▶ Aim of the task
Rewrite each line of the listing below, swapping "Image resolution" for "Screen size" and keeping everything else the same. Omit the pictures from your version.
▬▬▬
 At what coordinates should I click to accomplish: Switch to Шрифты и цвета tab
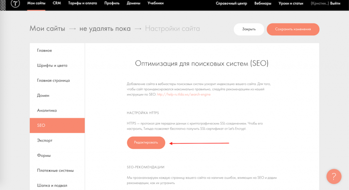[52, 65]
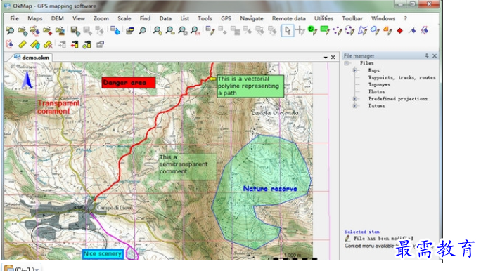Select the arrow pointer tool
The height and width of the screenshot is (271, 481).
pyautogui.click(x=288, y=31)
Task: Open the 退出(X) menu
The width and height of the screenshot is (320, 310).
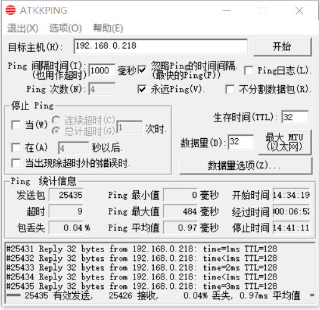Action: 22,28
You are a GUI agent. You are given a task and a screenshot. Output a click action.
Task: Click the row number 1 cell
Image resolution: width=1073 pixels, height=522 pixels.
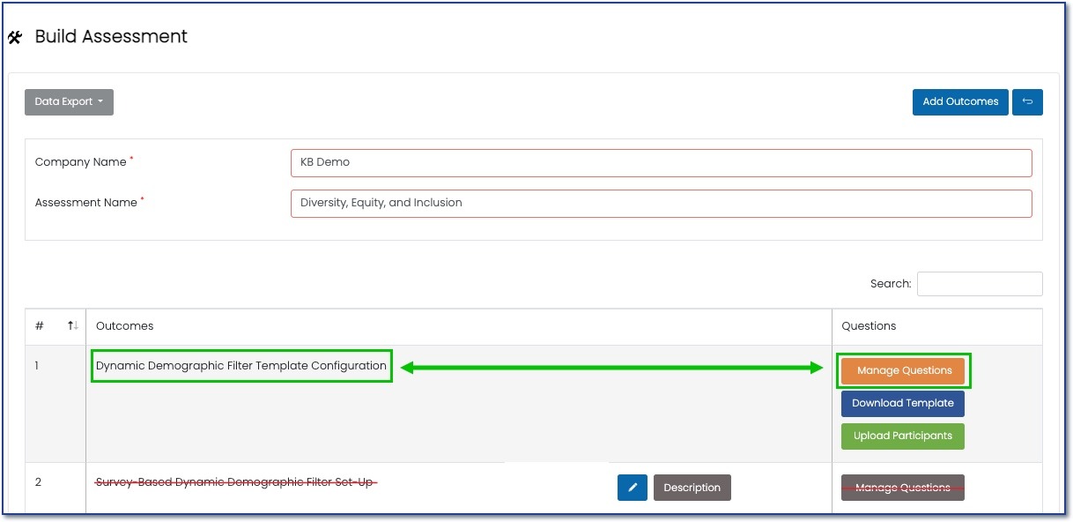38,366
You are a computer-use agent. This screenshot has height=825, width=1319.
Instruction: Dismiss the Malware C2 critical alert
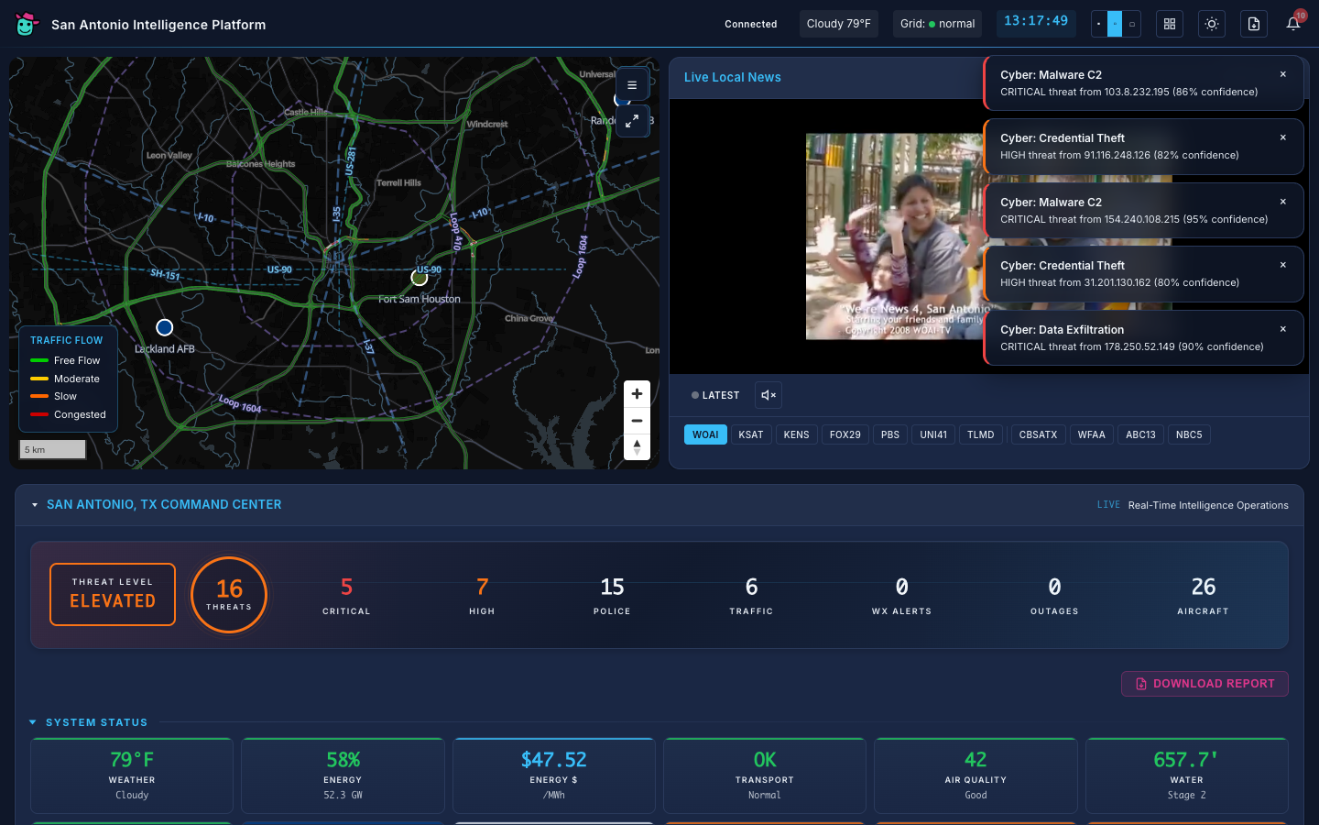(x=1282, y=73)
▬▬▬
▶ Response below
 At what coordinates should I click to accomplish: Switch to Шрифты и цвета tab
[52, 65]
Select the arrow pointer tool
The height and width of the screenshot is (271, 481).
pyautogui.click(x=288, y=31)
Task: Open the 退出(X) menu
The width and height of the screenshot is (320, 310).
Action: 22,28
You are a GUI agent. You are given a task and a screenshot. Output a click action.
Task: Click the row number 1 cell
Screen size: width=1073 pixels, height=522 pixels.
38,366
You are a computer-use agent. This screenshot has height=825, width=1319.
Instruction: Dismiss the Malware C2 critical alert
(x=1282, y=73)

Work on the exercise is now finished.